All Forums Database
Saarang84 16 posts Joined 08/14
06 Sep 2014
Optimization of a Join Query

Hi,
I've a join query statement in Teradata which I'm trying to optimize inorder to create a report. This query runs on a daily basis. There are 2 parts in the query (by two parts, I means two subqueries). Both subqueries are the same except for one date condition which is different in them. During business hours, this query as a whole takes about ~15 mins to run (I arrived at this time by calculating the individual run times of both the subqueries separately) and it is captured & aborted by the admin / SQL team. During off-business hours, this query runs faster within 2 or 3 mins.
Is there a way to optimize this query to run it during business hours ? Can the subqueries be combined to avoid the Left Outer Join?

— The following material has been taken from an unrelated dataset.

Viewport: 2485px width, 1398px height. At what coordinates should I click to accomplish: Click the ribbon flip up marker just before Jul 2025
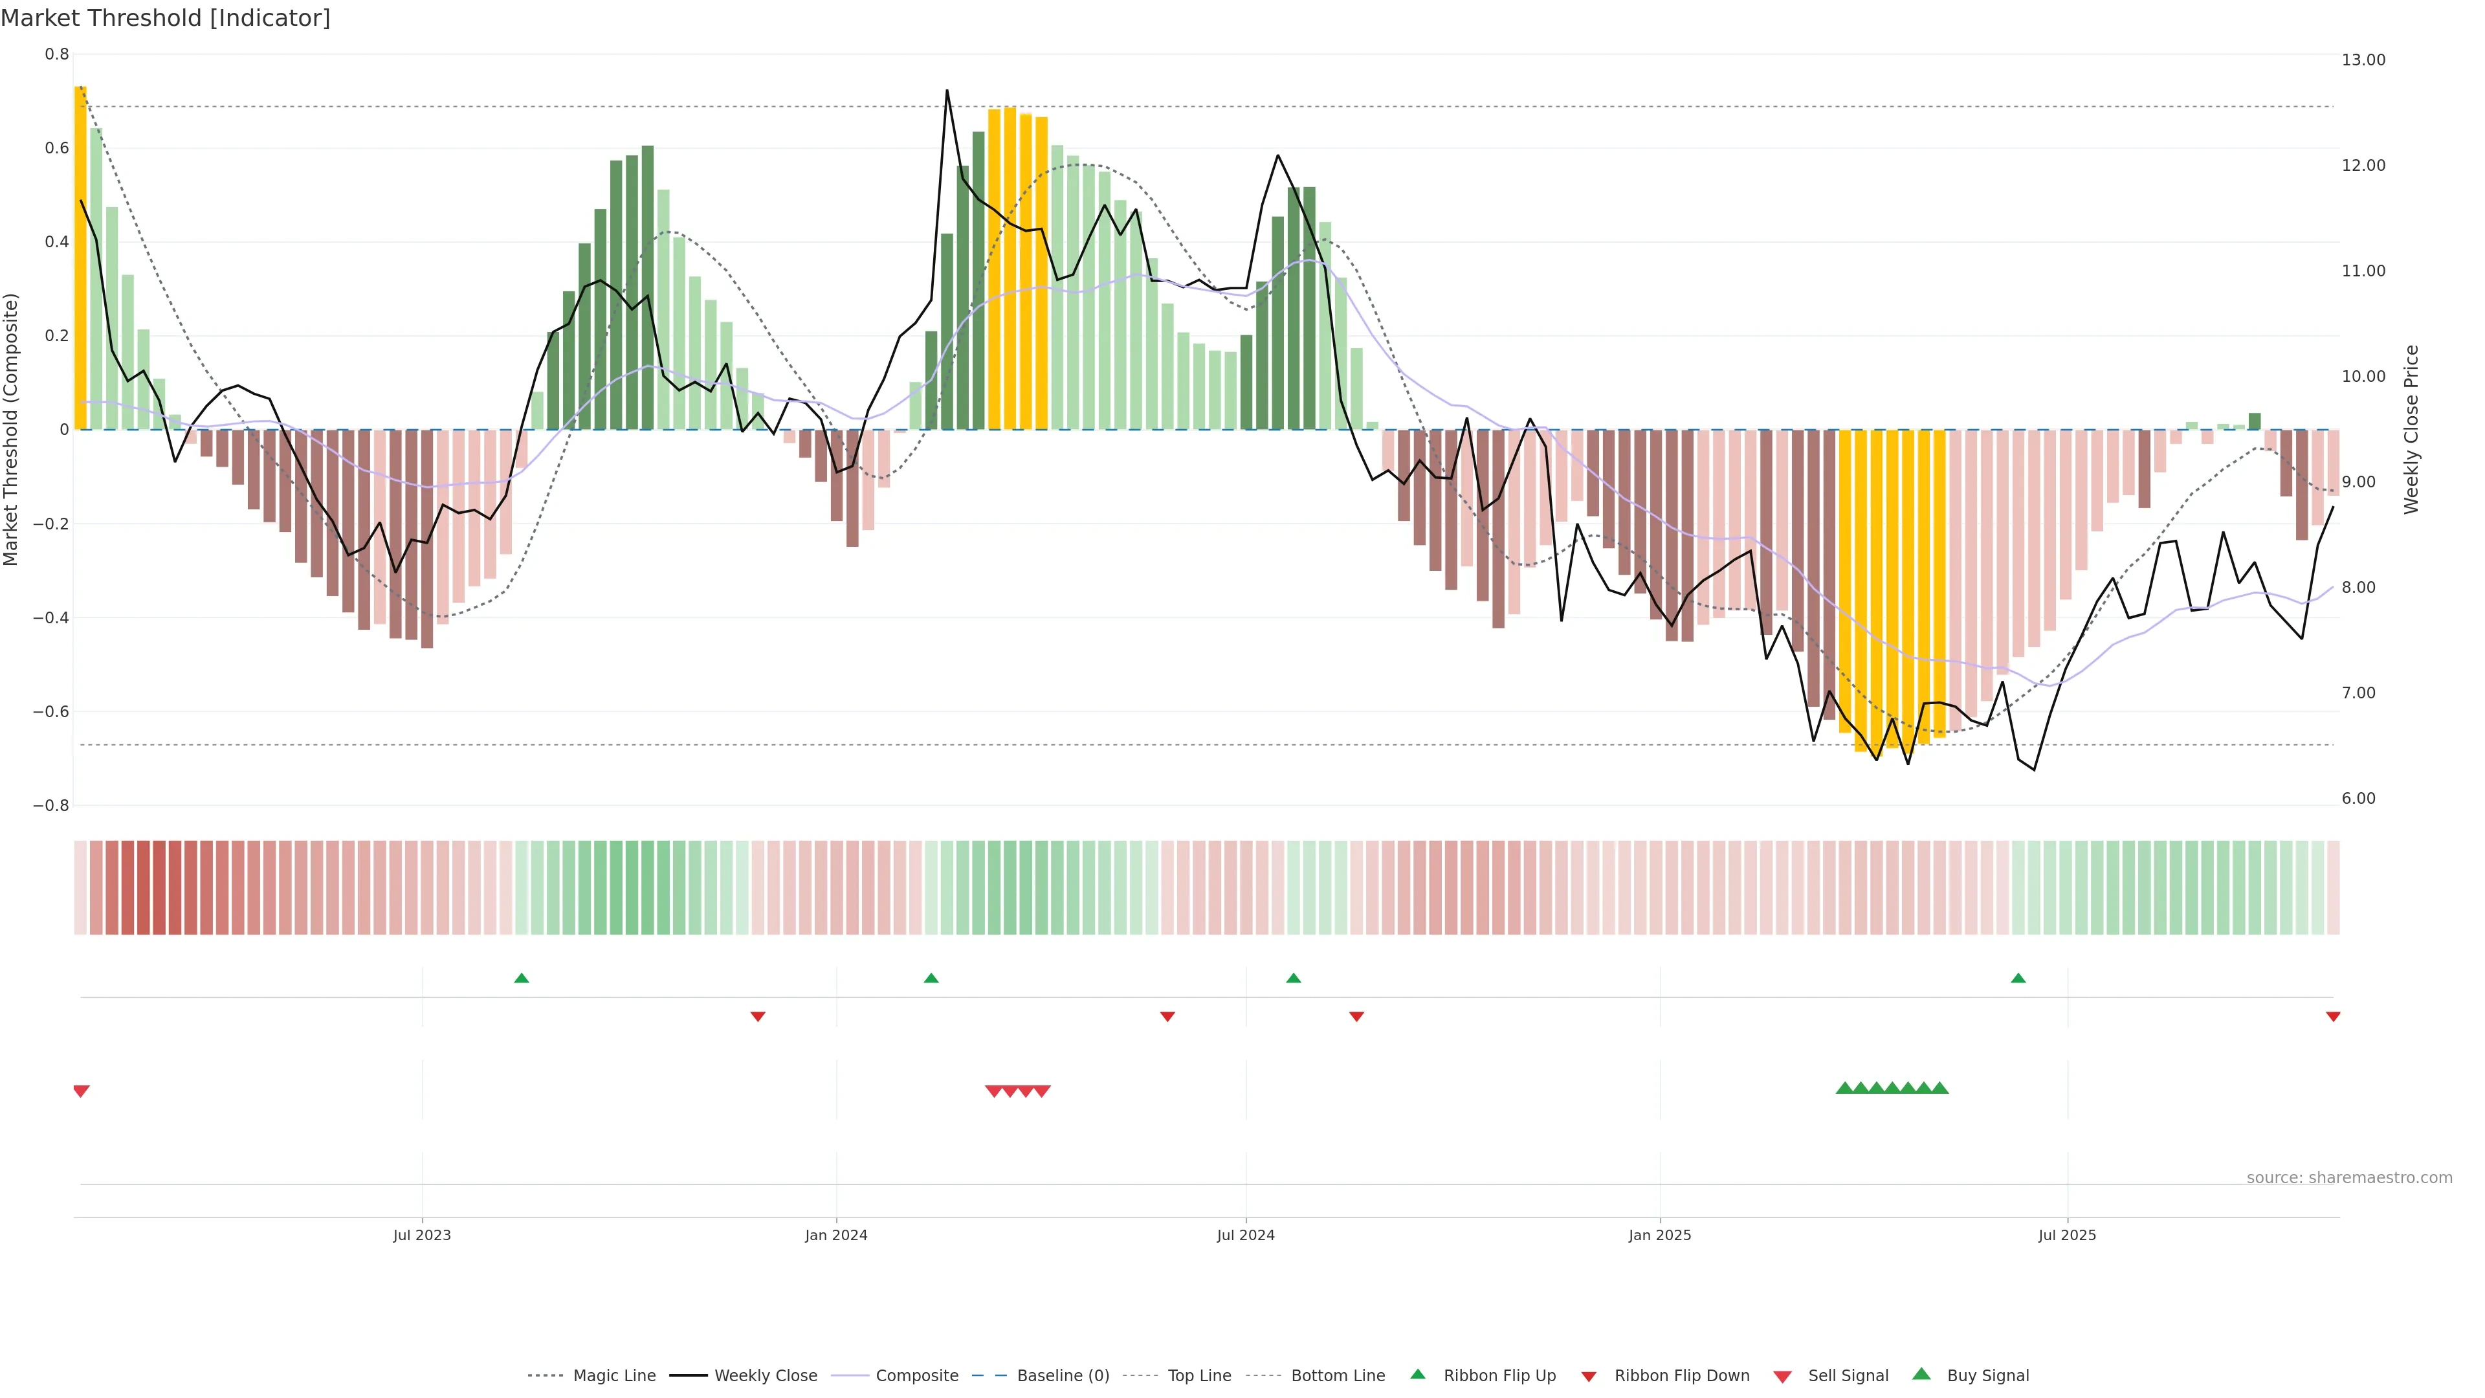pyautogui.click(x=2018, y=978)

I'm using Teradata 13.11. The structure of the query is as follows :

Select X.field1, X.field2, X.field3, X.field4, …
Case when Z.field1 is null then ‘Y’
Else ‘N’
End as Flag
 
from
(
Select  A.field1, A.field2, B.field3, C.field4, …
from table1 A 
left join 
(select field1, field2, … from Table_B
where date_field = case when day_of_week(date) = 2 then date-3 else date -1 end
and <condition_1>
and <condition_2>
) as B
on A.field1 = B.field1 and A.date_field = B.date_field

left join 
(select field1, field2, … from Table_C
where date_field = case when day_of_week(date) = 2 then date-3 else date -1 end
and <condition_1>
and <condition_2>
) as C
on A.field1 = C.field1 and A.date_field = C.date_field

left join 
(select field1, field2, … from Table_D
where date_field = case when day_of_week(date) = 2 then date-3 else date -1 end
and <condition_1>
and <condition_2>
qualify over ….
) as D
on A.field1 = D.field1 and A.date_field = D.date_field

where a.date_field = case when day_of_week(date) = 2 then date-3 else date -1 end
and <condition_1>
and <condition_2>
and <condition_3>
and <condition_4>
and <condition_5>
) as X

left join
(
Select  A.field1
From table1 A 
left join 
(select field1, field2, … from Table_B
where date_field = case when day_of_week(date) = 2 then date-10 else date -8 end
and <condition_1>
and <condition_2>
) as B
on A.field1 = B.field1 and A.date_field = B.date_field

left join 
(select field1, field2, … from Table_C
where date_field = case when day_of_week(date) = 2 then date-10 else date -8 end
and <condition_1>
and <condition_2>
) as C
on A.field1 = C.field1 and A.date_field = C.date_field

left join 
(select field1, field2, … from Table_D
where date_field = case when day_of_week(date) = 2 then date-10 else date -8 end
and <condition_1>
and <condition_2>
qualify over ….
) as D
on A.field1 = D.field1 and A.date_field = D.date_field

where a.date_field = case when day_of_week(date) = 2 then date-10 else date -8 end
and <condition_1>
and <condition_2>
and <condition_3>
and <condition_4>
and <condition_5>
) as Z

on X.field1 = Z.field1

 

Sarang

Raja_KT 1246 posts Joined 07/09
06 Sep 2014

It 's difficult to say without explain plan. Is this just a query or a JI exists.... stats collected ....partitioning...PIs info.... and many more to look into.

Raja K Thaw
My wiki: http://en.wikipedia.org/wiki/User:Kt_raj1
Street Children suffer not by their fault. We can help them if we want.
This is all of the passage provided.